Purposely choosing obsoleted technology combines all the joy of simpler times with the comfort of knowing you’re not actually stuck with outdated (and oftentimes inferior) technology. The rotary phone is a great example here, and while rarely anyone would want to go back to the lenghty, error-prone way of dialing a number on it on an everyday basis, it can definitely add a certain charm to a project. [Caroline Buttet] thought so as well, and turned her grandma’s old rotary phone into a time-traveling, globe-trotting web radio.
The main idea is fairly simple: a Raspberry Pi connects via browser to a web radio site that plays music throughout the decades from places all over the world. [Caroline]’s implementation has a few nice twists added though. First of all, the phone of course, which doesn’t only house the Raspberry Pi, but serves both as actual listening device via handset speaker, and as input device to select the decade with the rotary dial. For a headless setup, she wrote a Chromium extension that maps key events to virtual clicks on the corresponding DOM element of the web site — like the ones that change the decade — and a Python script that turns the rotary dial pulses into those key events.
However, the phone is only half the story here, and the country selection is just as fascinating — which involves an actual world map. An audio connector is attached to each selectable country and connected to an Arduino. If the matching jack is plugged into it, the Arduino informs the Raspberry Pi via serial line about the new selection, and the same Chromium extension then triggers the country change in the underlying web site. You can check all the code in the project’s GitHub repository, and watch a demo and brief explanation in the videos after the break.

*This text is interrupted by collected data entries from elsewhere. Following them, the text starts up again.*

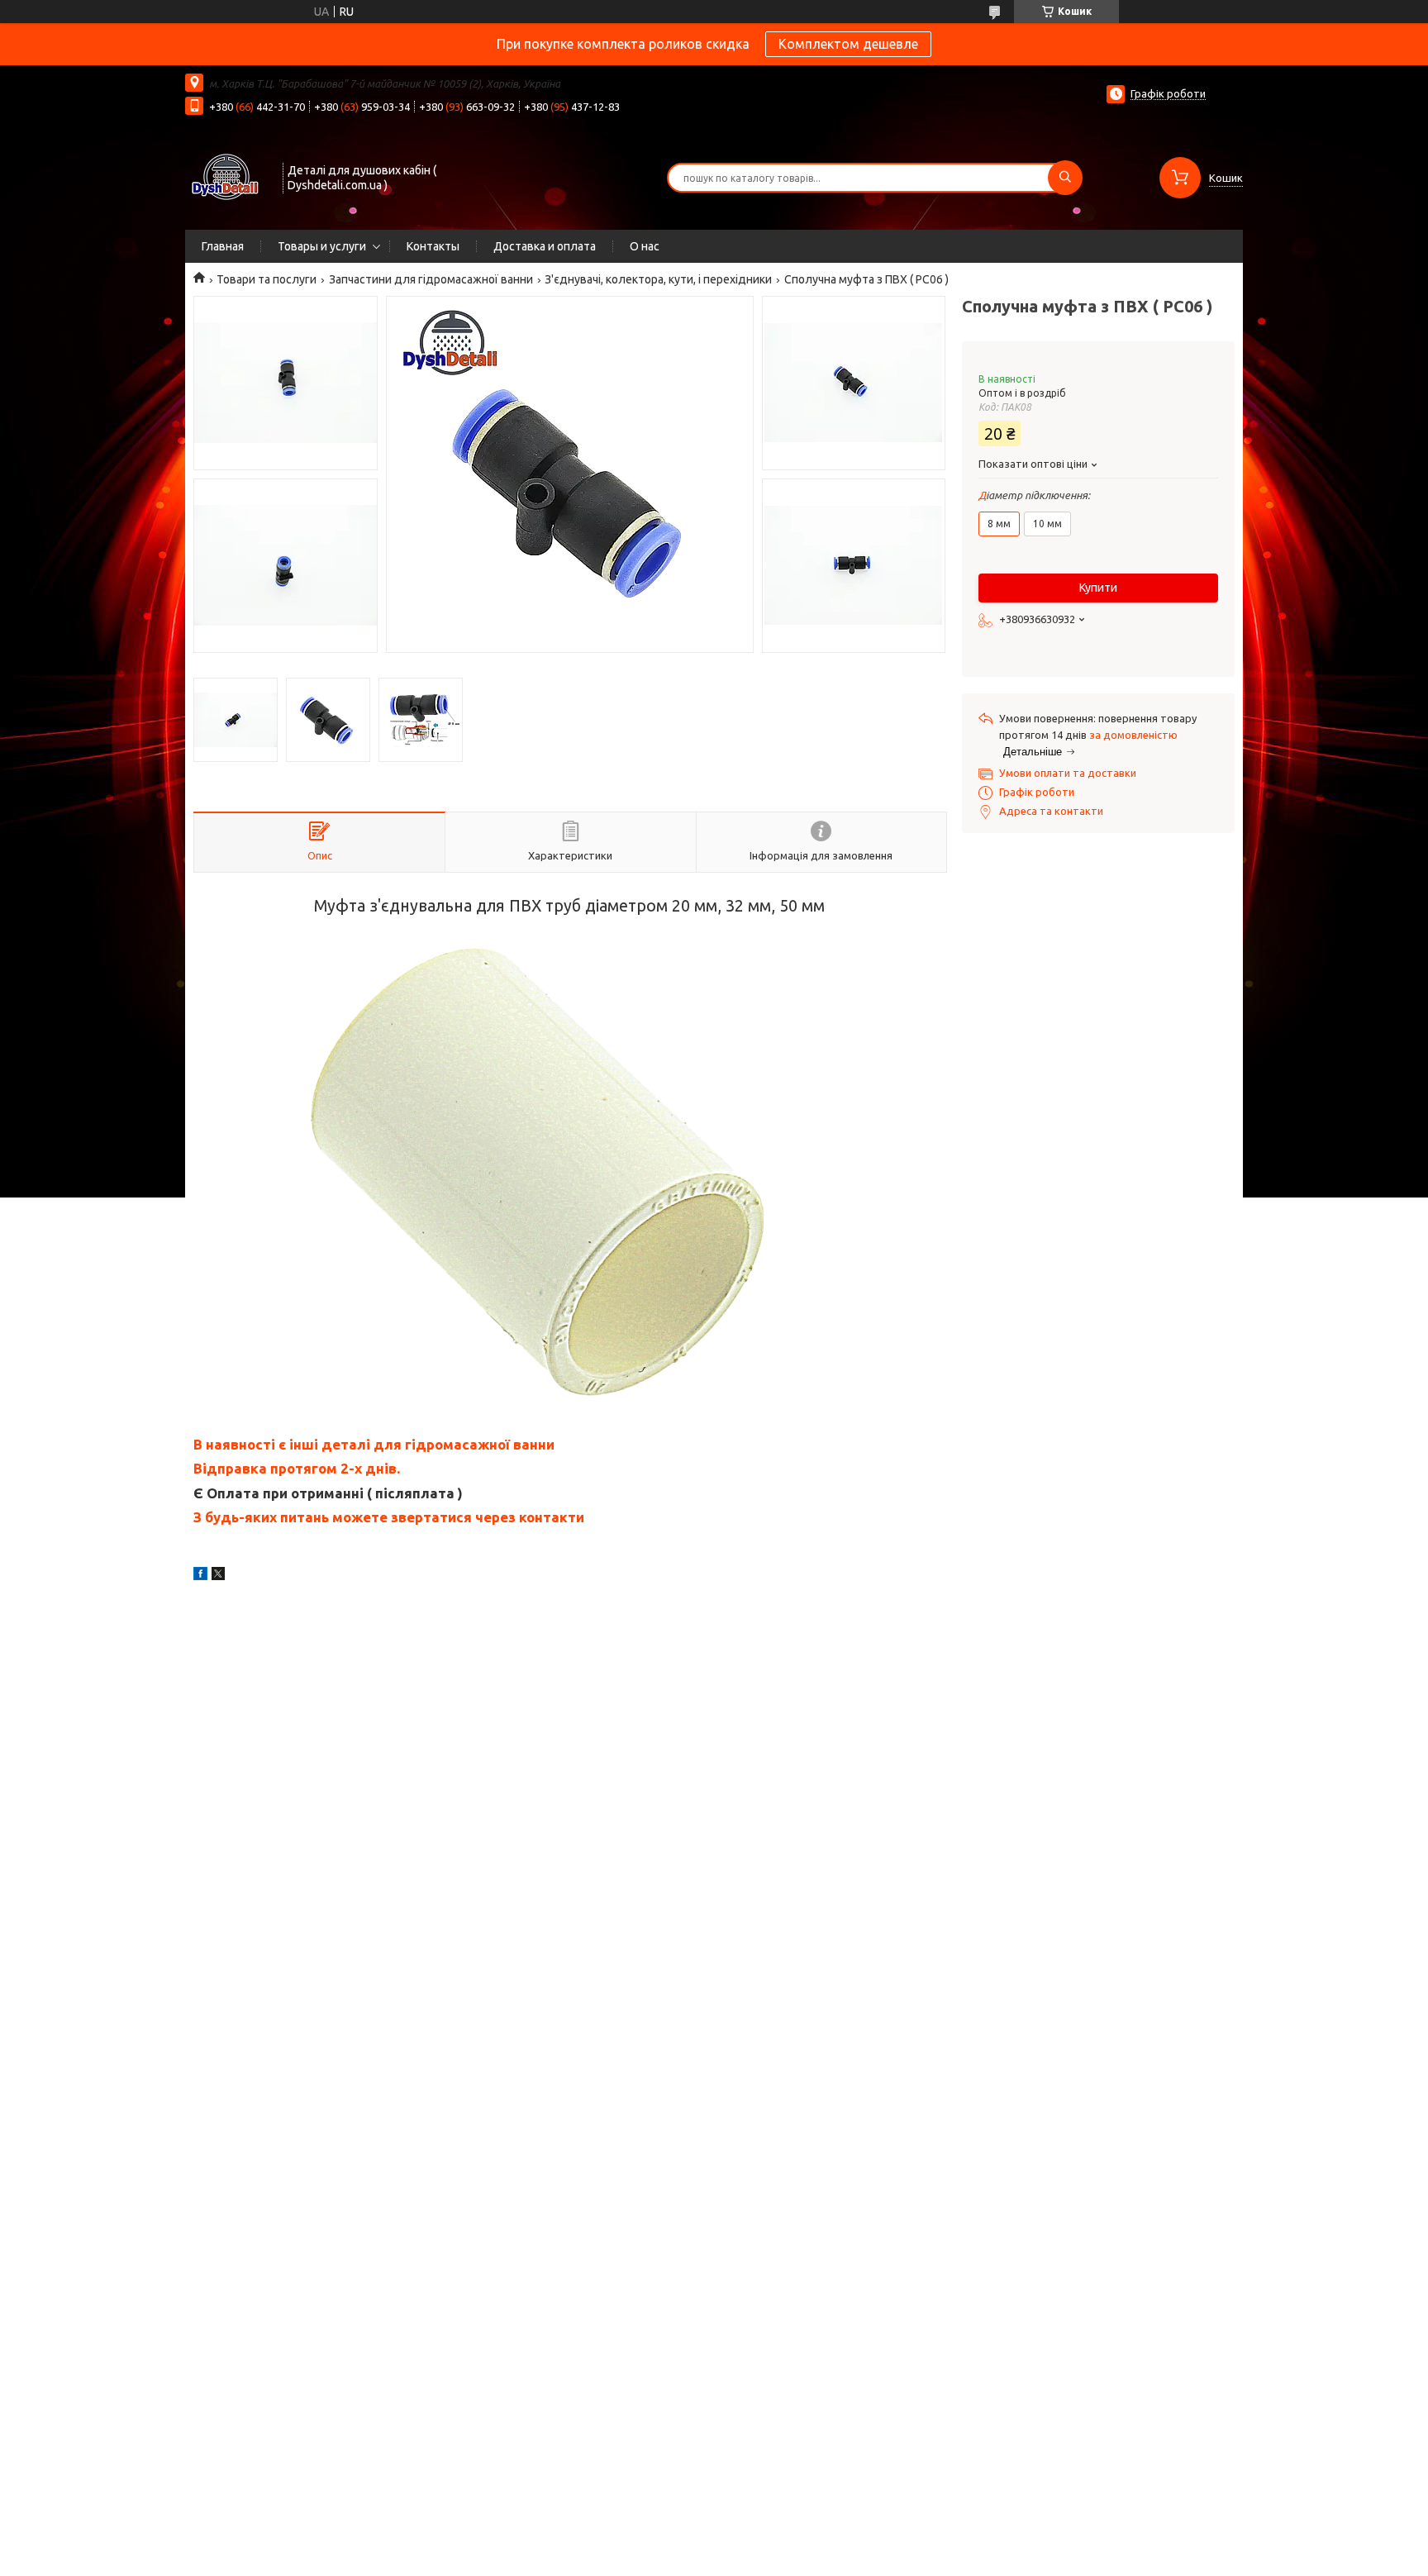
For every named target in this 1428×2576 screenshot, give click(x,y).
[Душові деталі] (226, 176)
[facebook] (200, 1576)
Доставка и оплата (544, 246)
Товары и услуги (322, 246)
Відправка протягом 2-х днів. (296, 1468)
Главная (223, 246)
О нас (644, 246)
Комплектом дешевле (848, 43)
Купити (1098, 587)
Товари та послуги (267, 279)
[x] (218, 1576)
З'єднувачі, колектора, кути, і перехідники (658, 279)
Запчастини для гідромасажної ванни (431, 279)
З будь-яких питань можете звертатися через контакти (388, 1517)
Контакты (433, 246)
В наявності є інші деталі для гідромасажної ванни (374, 1444)
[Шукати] (1065, 177)
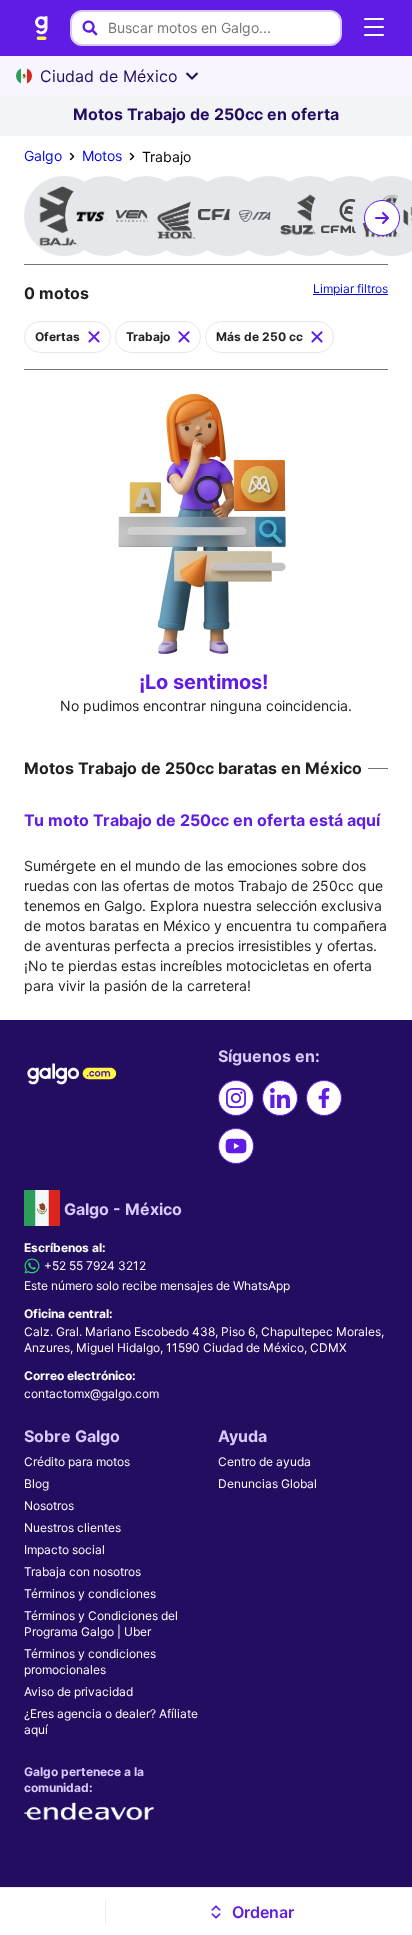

Sure, listening radio through a telephone may not be the most convenient way — unless it’s the appropriate genre — but that clearly wasn’t the goal here anyway. It’s definitely an interesting concept, and we could easily see it transferred to some travel- or spy-themed escape room setting. And speaking of spying, if [Caroline]’s name sounds familiar to you, you may remember her virtual peephole from a few months back.